### TASK DETAILS
Search the records for the string "chip" and copy every line in which it appears.

### DATASET
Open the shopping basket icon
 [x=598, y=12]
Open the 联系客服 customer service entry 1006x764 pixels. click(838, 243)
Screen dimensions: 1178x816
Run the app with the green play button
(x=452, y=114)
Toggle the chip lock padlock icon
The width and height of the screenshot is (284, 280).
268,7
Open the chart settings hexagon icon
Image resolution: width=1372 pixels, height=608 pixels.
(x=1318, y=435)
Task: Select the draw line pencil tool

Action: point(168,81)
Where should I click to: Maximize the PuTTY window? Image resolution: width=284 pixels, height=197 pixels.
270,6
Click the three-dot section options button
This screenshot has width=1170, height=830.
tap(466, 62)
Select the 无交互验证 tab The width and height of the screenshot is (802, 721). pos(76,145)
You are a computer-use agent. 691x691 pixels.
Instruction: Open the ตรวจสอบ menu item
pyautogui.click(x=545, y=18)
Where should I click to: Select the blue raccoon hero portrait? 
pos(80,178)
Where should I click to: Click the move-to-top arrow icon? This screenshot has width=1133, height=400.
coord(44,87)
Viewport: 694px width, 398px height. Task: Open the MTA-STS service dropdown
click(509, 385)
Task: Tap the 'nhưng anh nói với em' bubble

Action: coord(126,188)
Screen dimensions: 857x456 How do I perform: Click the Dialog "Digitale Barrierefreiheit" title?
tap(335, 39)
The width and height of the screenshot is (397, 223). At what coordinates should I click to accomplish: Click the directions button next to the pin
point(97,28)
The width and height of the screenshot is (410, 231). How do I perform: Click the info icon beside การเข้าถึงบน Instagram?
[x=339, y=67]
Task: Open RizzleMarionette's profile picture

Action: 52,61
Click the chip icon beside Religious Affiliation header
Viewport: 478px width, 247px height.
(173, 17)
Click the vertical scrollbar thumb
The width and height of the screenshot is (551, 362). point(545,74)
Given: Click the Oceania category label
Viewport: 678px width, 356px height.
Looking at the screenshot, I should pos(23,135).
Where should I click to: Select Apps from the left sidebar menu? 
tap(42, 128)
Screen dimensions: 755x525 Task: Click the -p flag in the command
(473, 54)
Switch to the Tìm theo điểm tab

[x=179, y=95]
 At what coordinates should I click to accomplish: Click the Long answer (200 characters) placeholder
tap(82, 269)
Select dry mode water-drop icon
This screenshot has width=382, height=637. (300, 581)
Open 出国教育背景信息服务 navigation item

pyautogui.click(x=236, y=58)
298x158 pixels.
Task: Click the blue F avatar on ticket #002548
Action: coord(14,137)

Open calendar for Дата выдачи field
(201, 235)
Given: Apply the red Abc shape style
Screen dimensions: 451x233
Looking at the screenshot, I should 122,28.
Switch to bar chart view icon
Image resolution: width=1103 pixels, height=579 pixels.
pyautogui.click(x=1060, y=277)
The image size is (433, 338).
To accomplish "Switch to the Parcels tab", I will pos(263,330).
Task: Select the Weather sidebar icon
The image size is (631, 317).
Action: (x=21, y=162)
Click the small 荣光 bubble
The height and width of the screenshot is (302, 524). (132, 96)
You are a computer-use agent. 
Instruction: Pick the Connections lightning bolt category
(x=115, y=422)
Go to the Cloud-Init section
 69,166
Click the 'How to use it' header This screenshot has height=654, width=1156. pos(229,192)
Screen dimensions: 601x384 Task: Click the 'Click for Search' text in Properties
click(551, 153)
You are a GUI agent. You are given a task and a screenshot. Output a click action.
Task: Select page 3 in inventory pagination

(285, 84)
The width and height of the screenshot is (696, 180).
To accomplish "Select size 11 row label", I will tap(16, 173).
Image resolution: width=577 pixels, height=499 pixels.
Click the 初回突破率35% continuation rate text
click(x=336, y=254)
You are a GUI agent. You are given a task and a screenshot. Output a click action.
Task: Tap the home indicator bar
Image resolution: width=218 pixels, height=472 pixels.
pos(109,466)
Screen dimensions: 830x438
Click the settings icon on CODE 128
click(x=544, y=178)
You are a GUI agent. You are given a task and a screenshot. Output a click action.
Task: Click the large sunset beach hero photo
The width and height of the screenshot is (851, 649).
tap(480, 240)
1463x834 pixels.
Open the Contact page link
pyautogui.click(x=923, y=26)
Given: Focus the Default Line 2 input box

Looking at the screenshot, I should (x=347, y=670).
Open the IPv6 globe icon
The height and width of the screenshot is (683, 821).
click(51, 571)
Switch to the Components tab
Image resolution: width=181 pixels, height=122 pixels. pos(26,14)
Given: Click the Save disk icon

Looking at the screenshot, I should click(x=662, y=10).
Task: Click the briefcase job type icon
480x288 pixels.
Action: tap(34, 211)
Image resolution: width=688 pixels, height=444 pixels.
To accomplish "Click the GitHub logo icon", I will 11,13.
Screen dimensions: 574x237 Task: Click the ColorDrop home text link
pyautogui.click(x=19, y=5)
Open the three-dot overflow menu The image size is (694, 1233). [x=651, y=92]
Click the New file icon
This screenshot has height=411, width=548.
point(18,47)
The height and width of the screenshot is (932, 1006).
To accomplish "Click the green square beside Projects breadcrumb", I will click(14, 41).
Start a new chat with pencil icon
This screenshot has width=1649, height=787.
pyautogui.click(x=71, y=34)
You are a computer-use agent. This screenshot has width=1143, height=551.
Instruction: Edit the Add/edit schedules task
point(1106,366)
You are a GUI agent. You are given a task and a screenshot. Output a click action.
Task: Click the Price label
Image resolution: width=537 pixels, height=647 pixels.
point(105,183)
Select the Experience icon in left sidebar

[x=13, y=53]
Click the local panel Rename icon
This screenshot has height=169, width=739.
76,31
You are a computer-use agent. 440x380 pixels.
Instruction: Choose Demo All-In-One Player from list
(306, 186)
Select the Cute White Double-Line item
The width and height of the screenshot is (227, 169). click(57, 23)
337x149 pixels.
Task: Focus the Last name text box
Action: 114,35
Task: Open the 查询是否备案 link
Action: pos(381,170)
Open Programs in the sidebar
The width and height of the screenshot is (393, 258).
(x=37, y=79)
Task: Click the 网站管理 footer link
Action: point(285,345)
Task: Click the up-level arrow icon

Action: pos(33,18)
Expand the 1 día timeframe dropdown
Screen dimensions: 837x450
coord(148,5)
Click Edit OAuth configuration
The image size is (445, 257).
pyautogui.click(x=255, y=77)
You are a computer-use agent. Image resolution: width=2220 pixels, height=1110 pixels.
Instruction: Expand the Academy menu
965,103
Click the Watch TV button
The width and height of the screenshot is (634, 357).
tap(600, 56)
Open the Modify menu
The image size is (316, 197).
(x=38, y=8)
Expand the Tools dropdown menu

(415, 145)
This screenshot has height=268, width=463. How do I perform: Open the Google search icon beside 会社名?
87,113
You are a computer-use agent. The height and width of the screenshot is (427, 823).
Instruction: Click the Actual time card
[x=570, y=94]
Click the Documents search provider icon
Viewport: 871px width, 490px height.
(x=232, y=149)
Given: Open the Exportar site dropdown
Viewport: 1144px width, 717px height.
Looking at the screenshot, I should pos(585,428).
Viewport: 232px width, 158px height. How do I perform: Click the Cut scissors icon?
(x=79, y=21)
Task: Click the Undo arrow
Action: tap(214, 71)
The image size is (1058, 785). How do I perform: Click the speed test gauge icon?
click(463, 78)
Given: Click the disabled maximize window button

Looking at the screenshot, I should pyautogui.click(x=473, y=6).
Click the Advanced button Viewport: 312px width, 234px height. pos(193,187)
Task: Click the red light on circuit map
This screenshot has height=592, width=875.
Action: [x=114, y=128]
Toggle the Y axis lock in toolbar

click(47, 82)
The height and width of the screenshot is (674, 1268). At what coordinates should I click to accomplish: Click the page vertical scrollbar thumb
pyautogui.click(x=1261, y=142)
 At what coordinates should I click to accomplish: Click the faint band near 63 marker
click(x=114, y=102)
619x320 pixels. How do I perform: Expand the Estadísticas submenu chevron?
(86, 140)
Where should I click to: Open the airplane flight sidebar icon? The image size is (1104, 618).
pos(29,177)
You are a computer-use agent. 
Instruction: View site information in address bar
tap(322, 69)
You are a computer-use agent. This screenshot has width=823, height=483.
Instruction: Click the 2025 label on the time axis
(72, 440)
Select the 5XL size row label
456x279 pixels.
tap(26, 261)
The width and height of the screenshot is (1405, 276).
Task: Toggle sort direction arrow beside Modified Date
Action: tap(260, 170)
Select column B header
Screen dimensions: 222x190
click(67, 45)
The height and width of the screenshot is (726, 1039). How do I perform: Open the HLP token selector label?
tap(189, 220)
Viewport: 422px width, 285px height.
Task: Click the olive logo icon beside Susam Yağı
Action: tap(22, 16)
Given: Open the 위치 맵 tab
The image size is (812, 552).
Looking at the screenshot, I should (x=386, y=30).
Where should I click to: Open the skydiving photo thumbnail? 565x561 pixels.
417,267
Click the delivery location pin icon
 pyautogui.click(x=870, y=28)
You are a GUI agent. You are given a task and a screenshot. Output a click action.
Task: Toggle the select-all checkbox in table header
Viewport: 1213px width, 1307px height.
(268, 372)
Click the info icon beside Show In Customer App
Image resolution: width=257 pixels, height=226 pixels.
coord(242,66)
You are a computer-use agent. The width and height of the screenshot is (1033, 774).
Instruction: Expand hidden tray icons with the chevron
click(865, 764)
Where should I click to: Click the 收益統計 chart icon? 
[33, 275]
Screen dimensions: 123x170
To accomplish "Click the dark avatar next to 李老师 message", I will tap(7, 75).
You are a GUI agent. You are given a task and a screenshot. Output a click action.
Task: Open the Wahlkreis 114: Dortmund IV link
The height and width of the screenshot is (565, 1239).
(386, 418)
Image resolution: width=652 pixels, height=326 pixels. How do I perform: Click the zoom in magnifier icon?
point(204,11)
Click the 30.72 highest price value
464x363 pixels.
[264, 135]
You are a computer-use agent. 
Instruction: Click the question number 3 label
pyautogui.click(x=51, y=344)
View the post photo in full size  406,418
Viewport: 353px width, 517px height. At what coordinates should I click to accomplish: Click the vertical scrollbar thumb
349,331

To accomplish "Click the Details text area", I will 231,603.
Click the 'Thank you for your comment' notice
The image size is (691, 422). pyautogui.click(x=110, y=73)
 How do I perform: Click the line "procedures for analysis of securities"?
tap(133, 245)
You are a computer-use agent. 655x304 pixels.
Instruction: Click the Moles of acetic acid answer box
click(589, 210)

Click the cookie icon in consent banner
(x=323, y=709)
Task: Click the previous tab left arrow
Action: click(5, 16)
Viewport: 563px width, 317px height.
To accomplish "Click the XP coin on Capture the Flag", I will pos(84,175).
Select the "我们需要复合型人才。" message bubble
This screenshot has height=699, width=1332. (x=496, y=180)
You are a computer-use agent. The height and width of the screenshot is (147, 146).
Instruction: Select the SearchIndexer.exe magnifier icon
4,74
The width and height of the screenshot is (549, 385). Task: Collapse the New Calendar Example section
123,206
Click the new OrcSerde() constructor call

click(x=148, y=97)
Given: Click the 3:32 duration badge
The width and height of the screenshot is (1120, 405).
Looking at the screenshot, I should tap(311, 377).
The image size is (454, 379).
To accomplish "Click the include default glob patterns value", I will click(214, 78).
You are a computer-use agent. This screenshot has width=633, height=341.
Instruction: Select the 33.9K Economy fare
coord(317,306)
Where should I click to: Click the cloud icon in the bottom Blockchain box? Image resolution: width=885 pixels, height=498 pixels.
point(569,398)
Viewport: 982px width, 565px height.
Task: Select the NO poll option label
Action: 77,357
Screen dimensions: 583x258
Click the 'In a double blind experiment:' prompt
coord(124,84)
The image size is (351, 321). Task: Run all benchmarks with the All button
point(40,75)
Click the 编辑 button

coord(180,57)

### TASK RESPONSE
Toggle the chip lock padlock icon
Click the chip icon beside Religious Affiliation header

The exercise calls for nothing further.